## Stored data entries
---+---

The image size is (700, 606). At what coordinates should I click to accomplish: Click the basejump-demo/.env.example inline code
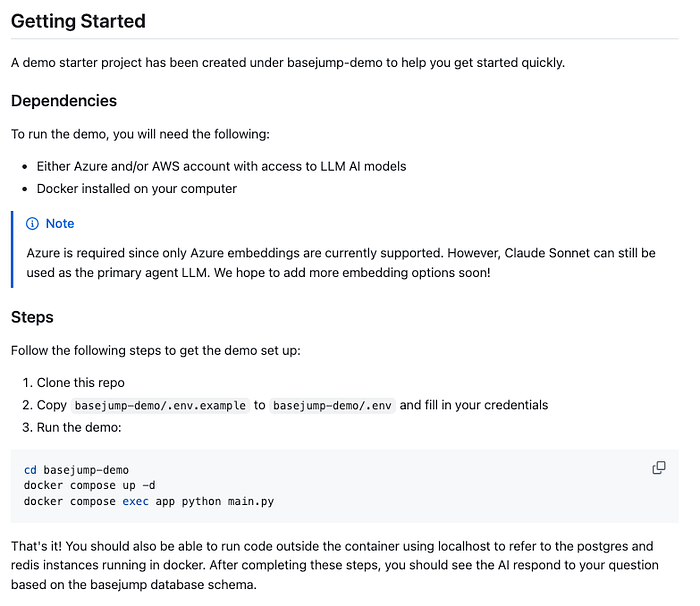159,405
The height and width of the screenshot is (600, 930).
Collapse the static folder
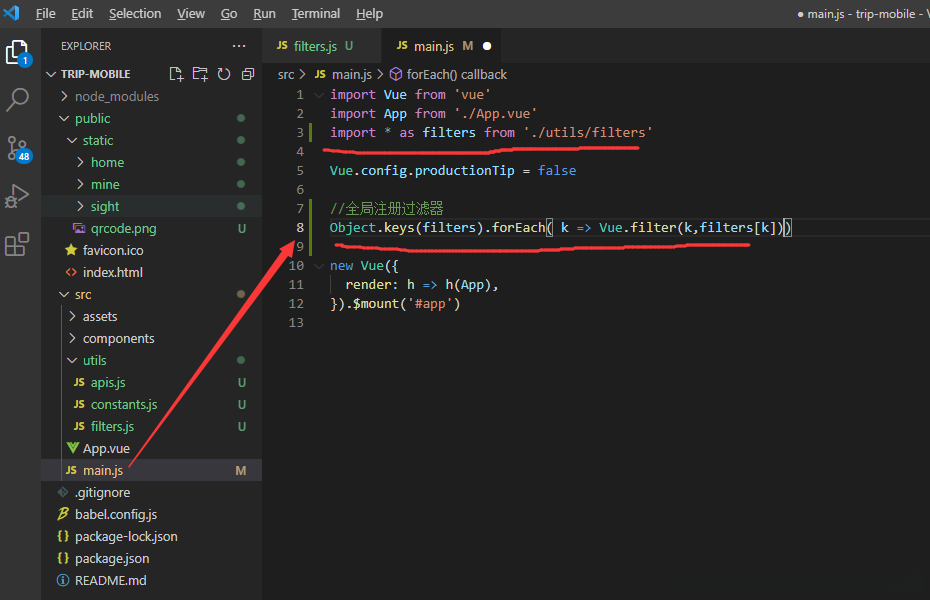coord(97,140)
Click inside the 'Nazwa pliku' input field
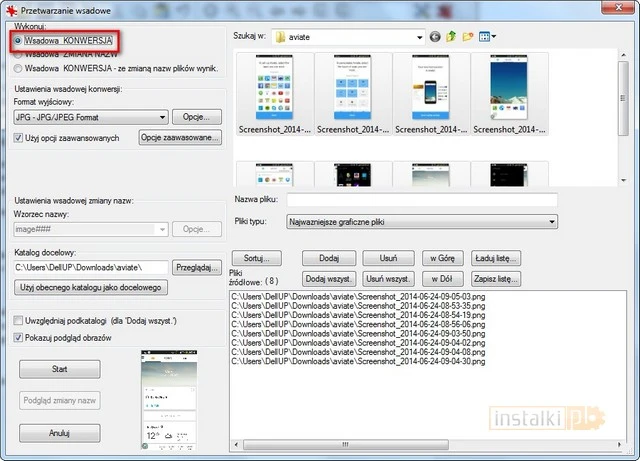The width and height of the screenshot is (640, 461). click(x=420, y=200)
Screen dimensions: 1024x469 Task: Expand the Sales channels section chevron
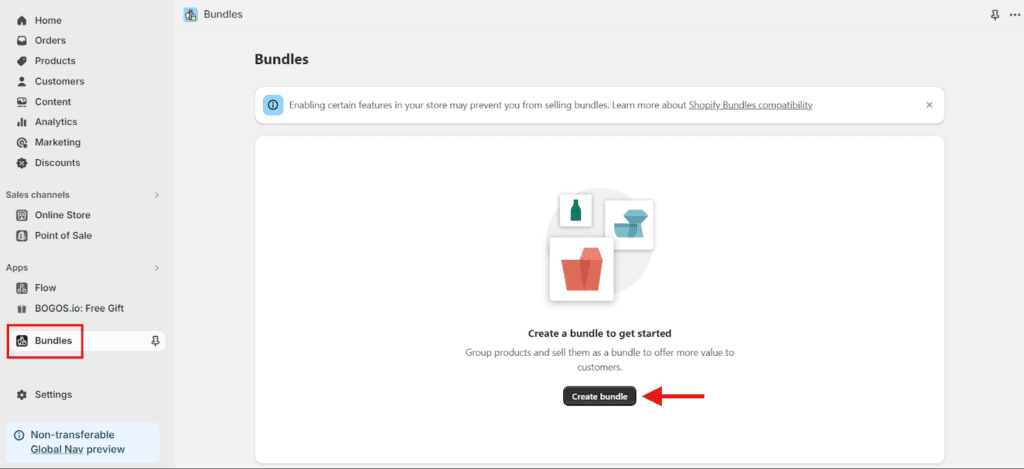pyautogui.click(x=157, y=195)
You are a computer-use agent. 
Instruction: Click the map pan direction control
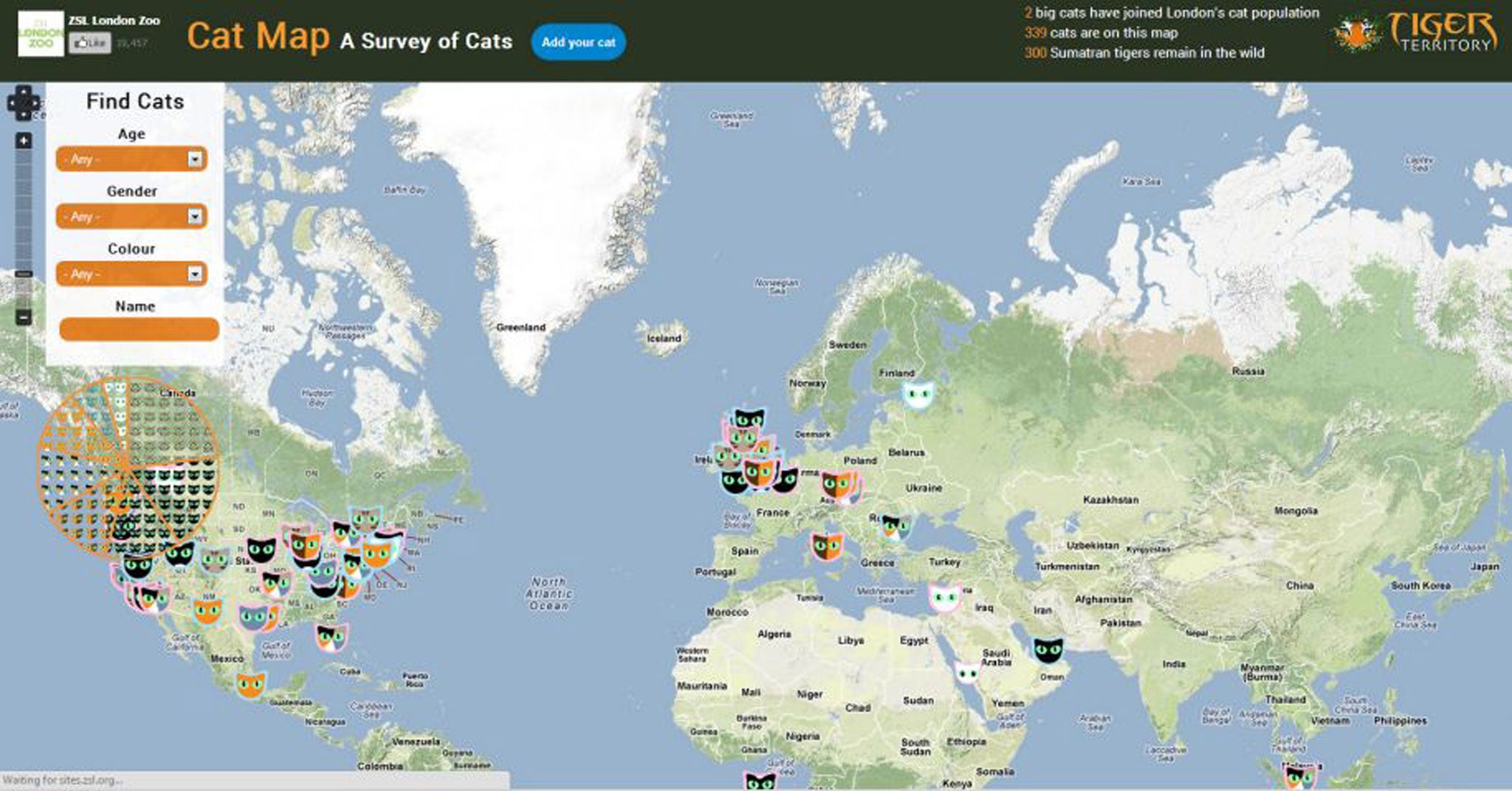(x=24, y=103)
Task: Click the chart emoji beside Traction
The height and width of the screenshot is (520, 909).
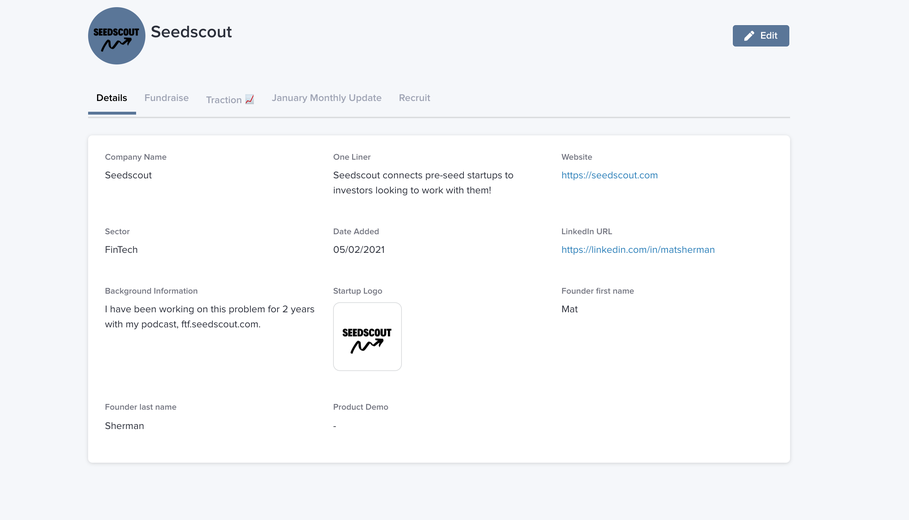Action: click(x=249, y=99)
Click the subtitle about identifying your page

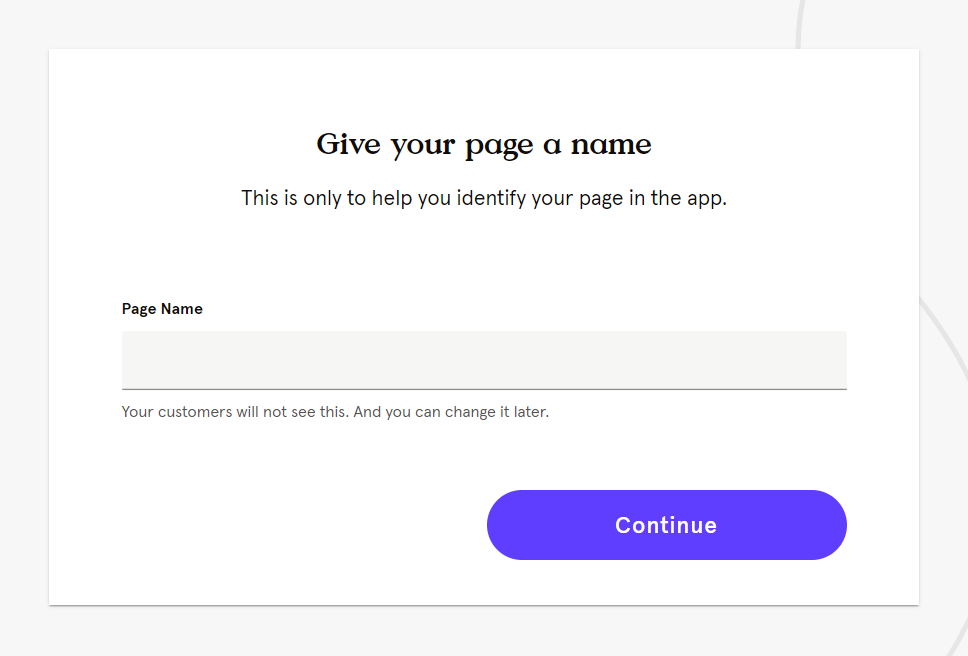coord(484,198)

---+---

## WORK ITEM
Print all the lines above again exactly, without any pictures.

## TASK SOLUTION
The image size is (700, 606). At what coordinates should I click to accomplish: Click the basejump-demo/.env.example inline code
159,405
The height and width of the screenshot is (600, 930).
Collapse the static folder
coord(97,140)
Click inside the 'Nazwa pliku' input field
The width and height of the screenshot is (640, 461). click(x=420, y=200)
Screen dimensions: 1024x469 Task: Expand the Sales channels section chevron
pyautogui.click(x=157, y=195)
You are a computer-use agent. 
Instruction: Click the map pan direction control
(x=24, y=103)
Task: Click the chart emoji beside Traction
The height and width of the screenshot is (520, 909).
Action: click(x=249, y=99)
Click the subtitle about identifying your page

coord(484,198)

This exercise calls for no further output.